Robust UAV Spectrum Scheduling Under Incomplete Information: A Fuzzy Framework Based on PPO-Assisted Evolutionary Reinforcement Learning
Lu Sun, Shengen Zhao, Liangtian Wan, Kaihui Liu, Jie Wang, Yuan Yuan, Yun Lin, Bo Ai
Abstract
In unmanned aerial vehicle (UAV) search and rescue missions, UAV swarms equipped with joint radar-communication (JRC) equipment play a pivotal role by collaboratively detecting terrain in rescue zones, locating buried personnel, and transmitting critical information in real time to command centers, serving as a core technology to enhance mission efficiency. However, complex rescue environments often involve incomplete information and jamming interference, increasing scheduling uncertainty and reducing system robustness. To address this challenge, this paper presents a realistic spectrum scheduling model tailored for UAV search and rescue scenarios. The model integrates a fuzzy rule-based system (FRBS) to quantify and manage interference uncertainties arising from incomplete data, enabling robust decision-making for dynamic spectrum resource allocation.

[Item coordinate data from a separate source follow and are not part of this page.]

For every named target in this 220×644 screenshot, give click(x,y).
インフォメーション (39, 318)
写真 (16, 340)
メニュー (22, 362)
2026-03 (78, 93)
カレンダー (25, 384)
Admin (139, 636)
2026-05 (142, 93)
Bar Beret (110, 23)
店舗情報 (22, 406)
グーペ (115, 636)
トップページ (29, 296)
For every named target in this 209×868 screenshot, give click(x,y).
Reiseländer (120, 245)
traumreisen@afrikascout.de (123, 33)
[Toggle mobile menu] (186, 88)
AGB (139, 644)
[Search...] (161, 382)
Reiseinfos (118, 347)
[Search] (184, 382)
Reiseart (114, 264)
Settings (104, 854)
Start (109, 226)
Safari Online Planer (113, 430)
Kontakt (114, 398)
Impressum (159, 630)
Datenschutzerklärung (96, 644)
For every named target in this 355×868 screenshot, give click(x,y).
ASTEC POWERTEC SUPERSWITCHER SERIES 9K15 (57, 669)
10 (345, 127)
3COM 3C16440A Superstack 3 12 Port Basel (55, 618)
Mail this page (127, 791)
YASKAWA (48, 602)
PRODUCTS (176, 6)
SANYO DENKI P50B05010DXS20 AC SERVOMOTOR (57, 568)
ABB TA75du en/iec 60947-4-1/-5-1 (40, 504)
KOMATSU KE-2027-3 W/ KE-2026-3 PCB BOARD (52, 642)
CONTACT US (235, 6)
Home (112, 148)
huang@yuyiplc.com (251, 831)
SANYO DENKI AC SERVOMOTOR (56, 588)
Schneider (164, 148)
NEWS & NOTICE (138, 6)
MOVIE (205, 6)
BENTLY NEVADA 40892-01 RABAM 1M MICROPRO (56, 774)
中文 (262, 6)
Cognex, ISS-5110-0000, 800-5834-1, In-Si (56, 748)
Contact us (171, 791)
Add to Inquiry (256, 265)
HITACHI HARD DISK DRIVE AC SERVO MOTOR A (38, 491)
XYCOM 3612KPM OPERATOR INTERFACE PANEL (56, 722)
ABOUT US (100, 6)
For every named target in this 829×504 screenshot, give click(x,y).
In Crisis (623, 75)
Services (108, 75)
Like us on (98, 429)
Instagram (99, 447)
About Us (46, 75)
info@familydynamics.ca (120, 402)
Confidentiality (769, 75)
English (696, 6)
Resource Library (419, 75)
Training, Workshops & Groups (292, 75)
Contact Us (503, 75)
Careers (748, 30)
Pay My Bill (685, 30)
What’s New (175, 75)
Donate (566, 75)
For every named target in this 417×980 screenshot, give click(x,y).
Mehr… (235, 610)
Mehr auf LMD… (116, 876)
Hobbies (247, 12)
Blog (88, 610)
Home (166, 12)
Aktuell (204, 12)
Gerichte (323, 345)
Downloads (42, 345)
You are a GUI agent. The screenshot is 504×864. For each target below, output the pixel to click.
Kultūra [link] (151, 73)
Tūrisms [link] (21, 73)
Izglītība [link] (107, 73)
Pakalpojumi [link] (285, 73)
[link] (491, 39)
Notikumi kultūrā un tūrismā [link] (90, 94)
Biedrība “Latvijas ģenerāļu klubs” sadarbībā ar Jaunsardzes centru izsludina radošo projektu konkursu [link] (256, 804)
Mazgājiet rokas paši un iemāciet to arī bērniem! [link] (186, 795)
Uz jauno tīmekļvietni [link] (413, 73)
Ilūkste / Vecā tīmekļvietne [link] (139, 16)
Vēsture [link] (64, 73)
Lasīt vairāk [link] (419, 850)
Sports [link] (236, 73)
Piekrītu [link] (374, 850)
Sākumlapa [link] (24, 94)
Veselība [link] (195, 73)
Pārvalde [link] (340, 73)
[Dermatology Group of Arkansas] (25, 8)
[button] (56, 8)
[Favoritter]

Further, an evolutionary reinforcement learning (ERL)-based framework is proposed to develop a proximal policy optimization (PPO)-enhanced clustered pied kingfisher optimizer (PCPKO). By deeply fusing adaptive clustering strategies with PPO’s dynamic hyperparameter tuning mechanism, PCPKO effectively balances global exploration and local exploitation capabilities in spectrum allocation. Simulation results show that PCPKO significantly outperforms traditional algorithms in spectrum utilization, system stability, and global optimization. Compared with the benchmark algorithms, PCPKO improves spectrum utilization by 20% to 34% and reduces the frequency conflict rate by 5% to 20%. This validates its excellent anti-interference capability and robustness in complex environments, providing an efficient and reliable solution for UAV search and rescue spectrum scheduling.